◆ TASK STATEMENT: Your answer should consist of the lines holding "computer", copied from the material below.
--*--
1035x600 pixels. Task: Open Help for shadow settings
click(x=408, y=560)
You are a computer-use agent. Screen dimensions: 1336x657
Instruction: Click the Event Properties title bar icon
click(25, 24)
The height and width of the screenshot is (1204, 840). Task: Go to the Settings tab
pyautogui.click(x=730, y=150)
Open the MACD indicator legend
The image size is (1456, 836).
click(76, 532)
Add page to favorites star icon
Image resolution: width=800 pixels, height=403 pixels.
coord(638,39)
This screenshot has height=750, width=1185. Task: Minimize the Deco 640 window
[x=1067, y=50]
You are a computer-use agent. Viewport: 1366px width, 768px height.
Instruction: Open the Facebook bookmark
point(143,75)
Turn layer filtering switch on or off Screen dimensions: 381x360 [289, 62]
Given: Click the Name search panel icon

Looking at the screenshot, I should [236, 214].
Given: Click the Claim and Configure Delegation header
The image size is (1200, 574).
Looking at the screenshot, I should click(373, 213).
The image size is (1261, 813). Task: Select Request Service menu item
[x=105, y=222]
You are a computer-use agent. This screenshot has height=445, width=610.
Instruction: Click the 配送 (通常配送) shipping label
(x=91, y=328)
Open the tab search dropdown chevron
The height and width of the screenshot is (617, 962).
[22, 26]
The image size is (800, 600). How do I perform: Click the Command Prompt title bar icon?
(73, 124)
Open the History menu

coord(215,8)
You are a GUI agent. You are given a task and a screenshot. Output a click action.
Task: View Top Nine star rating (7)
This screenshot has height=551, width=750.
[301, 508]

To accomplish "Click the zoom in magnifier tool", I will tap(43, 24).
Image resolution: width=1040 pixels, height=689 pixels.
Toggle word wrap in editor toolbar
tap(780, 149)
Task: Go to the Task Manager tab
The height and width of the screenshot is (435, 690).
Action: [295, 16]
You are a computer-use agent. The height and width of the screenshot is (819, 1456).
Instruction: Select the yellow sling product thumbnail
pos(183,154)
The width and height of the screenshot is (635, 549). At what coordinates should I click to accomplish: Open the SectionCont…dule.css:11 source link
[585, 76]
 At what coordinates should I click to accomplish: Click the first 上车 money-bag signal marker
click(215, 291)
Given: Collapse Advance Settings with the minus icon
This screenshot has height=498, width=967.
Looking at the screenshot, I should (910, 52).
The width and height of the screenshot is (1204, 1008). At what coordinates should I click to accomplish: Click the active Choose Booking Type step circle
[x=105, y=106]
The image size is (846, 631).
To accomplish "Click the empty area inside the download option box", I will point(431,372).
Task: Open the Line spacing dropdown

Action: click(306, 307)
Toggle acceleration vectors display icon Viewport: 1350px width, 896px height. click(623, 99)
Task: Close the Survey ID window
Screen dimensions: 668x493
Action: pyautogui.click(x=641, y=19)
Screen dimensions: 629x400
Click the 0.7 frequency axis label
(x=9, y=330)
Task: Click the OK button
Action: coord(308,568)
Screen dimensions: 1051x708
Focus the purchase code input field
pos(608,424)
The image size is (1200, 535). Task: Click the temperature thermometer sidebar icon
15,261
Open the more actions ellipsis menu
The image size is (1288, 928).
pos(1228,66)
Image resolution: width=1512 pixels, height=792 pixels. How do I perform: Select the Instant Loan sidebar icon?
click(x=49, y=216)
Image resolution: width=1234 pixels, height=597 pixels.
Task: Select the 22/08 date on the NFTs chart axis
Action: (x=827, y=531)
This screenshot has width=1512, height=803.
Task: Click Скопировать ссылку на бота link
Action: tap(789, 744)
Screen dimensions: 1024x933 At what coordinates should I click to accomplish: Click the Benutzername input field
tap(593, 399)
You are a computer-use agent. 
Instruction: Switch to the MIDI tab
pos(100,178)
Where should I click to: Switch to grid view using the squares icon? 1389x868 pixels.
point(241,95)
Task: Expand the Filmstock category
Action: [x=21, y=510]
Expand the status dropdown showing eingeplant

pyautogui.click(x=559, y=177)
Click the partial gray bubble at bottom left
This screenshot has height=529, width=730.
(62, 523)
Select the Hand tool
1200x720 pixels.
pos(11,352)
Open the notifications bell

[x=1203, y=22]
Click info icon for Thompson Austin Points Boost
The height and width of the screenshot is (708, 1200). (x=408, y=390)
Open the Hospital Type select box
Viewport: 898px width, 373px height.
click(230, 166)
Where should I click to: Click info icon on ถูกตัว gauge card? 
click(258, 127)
--*--
◆ SOLUTION FOR THIS EXERCISE:
You are a computer-use agent. Screen dimensions: 1336x657
You are a computer-use agent. Viewport: 1366px width, 768px height.
You are a computer-use agent. This screenshot has height=445, width=610.
You are a computer-use agent. The height and width of the screenshot is (819, 1456).
You are a computer-use agent. 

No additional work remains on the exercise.